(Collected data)
==================================================

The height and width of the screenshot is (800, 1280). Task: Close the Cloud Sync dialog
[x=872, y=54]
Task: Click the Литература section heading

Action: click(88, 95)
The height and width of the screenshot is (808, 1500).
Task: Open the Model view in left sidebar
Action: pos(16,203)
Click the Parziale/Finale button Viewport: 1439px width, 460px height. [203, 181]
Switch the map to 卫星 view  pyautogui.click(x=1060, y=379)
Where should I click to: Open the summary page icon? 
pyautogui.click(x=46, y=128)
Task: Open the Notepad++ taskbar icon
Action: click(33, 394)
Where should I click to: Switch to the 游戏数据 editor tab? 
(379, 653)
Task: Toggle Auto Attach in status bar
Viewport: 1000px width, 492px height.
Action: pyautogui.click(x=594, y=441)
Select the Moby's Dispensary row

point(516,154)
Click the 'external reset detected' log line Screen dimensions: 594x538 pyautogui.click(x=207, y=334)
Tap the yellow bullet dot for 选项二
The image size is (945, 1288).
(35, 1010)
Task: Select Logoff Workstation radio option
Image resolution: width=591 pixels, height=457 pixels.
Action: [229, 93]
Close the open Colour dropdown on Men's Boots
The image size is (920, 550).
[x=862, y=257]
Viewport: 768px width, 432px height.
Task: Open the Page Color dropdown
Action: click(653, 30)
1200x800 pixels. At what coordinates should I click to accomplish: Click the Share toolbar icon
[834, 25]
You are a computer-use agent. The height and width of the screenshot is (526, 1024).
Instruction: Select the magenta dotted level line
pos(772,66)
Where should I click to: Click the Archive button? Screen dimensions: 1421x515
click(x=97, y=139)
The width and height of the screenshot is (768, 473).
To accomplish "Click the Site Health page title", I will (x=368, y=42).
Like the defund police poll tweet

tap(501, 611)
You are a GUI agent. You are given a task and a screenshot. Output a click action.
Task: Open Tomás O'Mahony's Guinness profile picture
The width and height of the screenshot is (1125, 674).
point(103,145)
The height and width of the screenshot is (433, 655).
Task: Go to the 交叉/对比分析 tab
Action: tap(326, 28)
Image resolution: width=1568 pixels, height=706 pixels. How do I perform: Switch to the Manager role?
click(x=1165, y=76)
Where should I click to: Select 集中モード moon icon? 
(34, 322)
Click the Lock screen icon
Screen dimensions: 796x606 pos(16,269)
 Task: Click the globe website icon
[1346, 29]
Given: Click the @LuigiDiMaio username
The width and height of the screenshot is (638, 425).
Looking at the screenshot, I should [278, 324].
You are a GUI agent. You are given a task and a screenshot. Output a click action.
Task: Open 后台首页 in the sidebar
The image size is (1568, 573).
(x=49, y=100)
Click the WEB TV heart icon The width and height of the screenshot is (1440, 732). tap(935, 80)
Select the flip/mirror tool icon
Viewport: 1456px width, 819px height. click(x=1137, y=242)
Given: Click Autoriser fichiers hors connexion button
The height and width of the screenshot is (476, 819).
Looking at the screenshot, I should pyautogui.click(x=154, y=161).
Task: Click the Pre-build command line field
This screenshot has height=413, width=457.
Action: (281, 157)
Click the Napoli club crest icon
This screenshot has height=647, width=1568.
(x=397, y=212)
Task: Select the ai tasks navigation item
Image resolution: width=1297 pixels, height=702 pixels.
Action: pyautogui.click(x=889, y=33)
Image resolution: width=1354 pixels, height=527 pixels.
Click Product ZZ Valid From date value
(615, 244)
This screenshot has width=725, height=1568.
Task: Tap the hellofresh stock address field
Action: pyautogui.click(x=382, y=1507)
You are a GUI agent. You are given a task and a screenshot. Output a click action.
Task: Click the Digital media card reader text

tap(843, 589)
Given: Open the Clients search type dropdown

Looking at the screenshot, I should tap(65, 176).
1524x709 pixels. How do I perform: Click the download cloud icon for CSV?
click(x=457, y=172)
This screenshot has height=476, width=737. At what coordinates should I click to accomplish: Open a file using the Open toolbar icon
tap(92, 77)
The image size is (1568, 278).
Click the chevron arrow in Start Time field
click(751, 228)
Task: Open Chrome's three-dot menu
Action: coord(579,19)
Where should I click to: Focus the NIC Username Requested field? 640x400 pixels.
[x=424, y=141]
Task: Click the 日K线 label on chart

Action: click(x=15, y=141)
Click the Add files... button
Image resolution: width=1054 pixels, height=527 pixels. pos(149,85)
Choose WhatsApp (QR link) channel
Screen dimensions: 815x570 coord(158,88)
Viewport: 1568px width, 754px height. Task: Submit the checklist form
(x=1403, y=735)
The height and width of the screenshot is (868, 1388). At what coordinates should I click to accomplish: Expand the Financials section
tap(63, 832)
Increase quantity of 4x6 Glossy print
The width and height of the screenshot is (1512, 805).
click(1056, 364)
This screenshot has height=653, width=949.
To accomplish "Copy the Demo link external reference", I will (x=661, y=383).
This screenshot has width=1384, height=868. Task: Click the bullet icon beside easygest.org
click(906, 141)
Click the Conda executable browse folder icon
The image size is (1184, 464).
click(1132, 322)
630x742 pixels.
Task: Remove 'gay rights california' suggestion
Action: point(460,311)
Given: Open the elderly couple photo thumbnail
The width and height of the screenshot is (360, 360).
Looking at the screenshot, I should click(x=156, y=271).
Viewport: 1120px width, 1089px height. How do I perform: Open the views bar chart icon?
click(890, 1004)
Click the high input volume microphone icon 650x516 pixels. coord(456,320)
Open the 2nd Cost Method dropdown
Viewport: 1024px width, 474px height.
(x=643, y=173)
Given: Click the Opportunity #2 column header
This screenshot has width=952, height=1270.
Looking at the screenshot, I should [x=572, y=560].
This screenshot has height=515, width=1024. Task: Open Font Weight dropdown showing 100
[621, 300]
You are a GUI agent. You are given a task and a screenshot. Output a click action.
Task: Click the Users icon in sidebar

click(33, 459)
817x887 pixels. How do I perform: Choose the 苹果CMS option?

==================================================

WHAT THE EXERCISE ASKS: Retype every record above exactly as written.

TASK SOLUTION:
The height and width of the screenshot is (800, 1280). Task: Close the Cloud Sync dialog
[x=872, y=54]
Task: Click the Литература section heading

Action: click(88, 95)
The height and width of the screenshot is (808, 1500).
Task: Open the Model view in left sidebar
Action: pos(16,203)
Click the Parziale/Finale button Viewport: 1439px width, 460px height. [203, 181]
Switch the map to 卫星 view  pyautogui.click(x=1060, y=379)
Where should I click to: Open the summary page icon? 
pyautogui.click(x=46, y=128)
Task: Open the Notepad++ taskbar icon
Action: click(33, 394)
Where should I click to: Switch to the 游戏数据 editor tab? 
(379, 653)
Task: Toggle Auto Attach in status bar
Viewport: 1000px width, 492px height.
Action: pyautogui.click(x=594, y=441)
Select the Moby's Dispensary row

point(516,154)
Click the 'external reset detected' log line Screen dimensions: 594x538 pyautogui.click(x=207, y=334)
Tap the yellow bullet dot for 选项二
The image size is (945, 1288).
(35, 1010)
Task: Select Logoff Workstation radio option
Image resolution: width=591 pixels, height=457 pixels.
Action: [229, 93]
Close the open Colour dropdown on Men's Boots
The image size is (920, 550).
[x=862, y=257]
Viewport: 768px width, 432px height.
Task: Open the Page Color dropdown
Action: click(653, 30)
1200x800 pixels. At what coordinates should I click to accomplish: Click the Share toolbar icon
[834, 25]
You are a computer-use agent. The height and width of the screenshot is (526, 1024).
Instruction: Select the magenta dotted level line
pos(772,66)
Where should I click to: Click the Archive button? Screen dimensions: 1421x515
click(x=97, y=139)
The width and height of the screenshot is (768, 473).
To accomplish "Click the Site Health page title", I will (x=368, y=42).
Like the defund police poll tweet

tap(501, 611)
You are a GUI agent. You are given a task and a screenshot. Output a click action.
Task: Open Tomás O'Mahony's Guinness profile picture
The width and height of the screenshot is (1125, 674).
point(103,145)
The height and width of the screenshot is (433, 655).
Task: Go to the 交叉/对比分析 tab
Action: tap(326, 28)
Image resolution: width=1568 pixels, height=706 pixels. How do I perform: Switch to the Manager role?
click(x=1165, y=76)
Where should I click to: Select 集中モード moon icon? 
(34, 322)
Click the Lock screen icon
Screen dimensions: 796x606 pos(16,269)
 Task: Click the globe website icon
[1346, 29]
Given: Click the @LuigiDiMaio username
The width and height of the screenshot is (638, 425).
Looking at the screenshot, I should [278, 324].
You are a GUI agent. You are given a task and a screenshot. Output a click action.
Task: Open 后台首页 in the sidebar
The image size is (1568, 573).
(x=49, y=100)
Click the WEB TV heart icon The width and height of the screenshot is (1440, 732). tap(935, 80)
Select the flip/mirror tool icon
Viewport: 1456px width, 819px height. click(x=1137, y=242)
Given: Click Autoriser fichiers hors connexion button
The height and width of the screenshot is (476, 819).
Looking at the screenshot, I should pyautogui.click(x=154, y=161).
Task: Click the Pre-build command line field
This screenshot has height=413, width=457.
Action: (281, 157)
Click the Napoli club crest icon
This screenshot has height=647, width=1568.
(x=397, y=212)
Task: Select the ai tasks navigation item
Image resolution: width=1297 pixels, height=702 pixels.
Action: pyautogui.click(x=889, y=33)
Image resolution: width=1354 pixels, height=527 pixels.
Click Product ZZ Valid From date value
(615, 244)
This screenshot has width=725, height=1568.
Task: Tap the hellofresh stock address field
Action: pyautogui.click(x=382, y=1507)
You are a GUI agent. You are given a task and a screenshot. Output a click action.
Task: Click the Digital media card reader text

tap(843, 589)
Given: Open the Clients search type dropdown

Looking at the screenshot, I should tap(65, 176).
1524x709 pixels. How do I perform: Click the download cloud icon for CSV?
click(x=457, y=172)
This screenshot has height=476, width=737. At what coordinates should I click to accomplish: Open a file using the Open toolbar icon
tap(92, 77)
The image size is (1568, 278).
Click the chevron arrow in Start Time field
click(751, 228)
Task: Open Chrome's three-dot menu
Action: coord(579,19)
Where should I click to: Focus the NIC Username Requested field? 640x400 pixels.
[x=424, y=141]
Task: Click the 日K线 label on chart

Action: click(x=15, y=141)
Click the Add files... button
Image resolution: width=1054 pixels, height=527 pixels. pos(149,85)
Choose WhatsApp (QR link) channel
Screen dimensions: 815x570 coord(158,88)
Viewport: 1568px width, 754px height. Task: Submit the checklist form
(x=1403, y=735)
The height and width of the screenshot is (868, 1388). At what coordinates should I click to accomplish: Expand the Financials section
tap(63, 832)
Increase quantity of 4x6 Glossy print
The width and height of the screenshot is (1512, 805).
click(1056, 364)
This screenshot has height=653, width=949.
To accomplish "Copy the Demo link external reference", I will (x=661, y=383).
This screenshot has width=1384, height=868. Task: Click the bullet icon beside easygest.org
click(906, 141)
Click the Conda executable browse folder icon
The image size is (1184, 464).
click(1132, 322)
630x742 pixels.
Task: Remove 'gay rights california' suggestion
Action: point(460,311)
Given: Open the elderly couple photo thumbnail
The width and height of the screenshot is (360, 360).
Looking at the screenshot, I should click(x=156, y=271).
Viewport: 1120px width, 1089px height. How do I perform: Open the views bar chart icon?
click(890, 1004)
Click the high input volume microphone icon 650x516 pixels. coord(456,320)
Open the 2nd Cost Method dropdown
Viewport: 1024px width, 474px height.
(x=643, y=173)
Given: Click the Opportunity #2 column header
This screenshot has width=952, height=1270.
Looking at the screenshot, I should [x=572, y=560].
This screenshot has height=515, width=1024. Task: Open Font Weight dropdown showing 100
[621, 300]
You are a GUI agent. You are given a task and a screenshot. Output a click action.
Task: Click the Users icon in sidebar

click(33, 459)
817x887 pixels. How do I perform: Choose the 苹果CMS option?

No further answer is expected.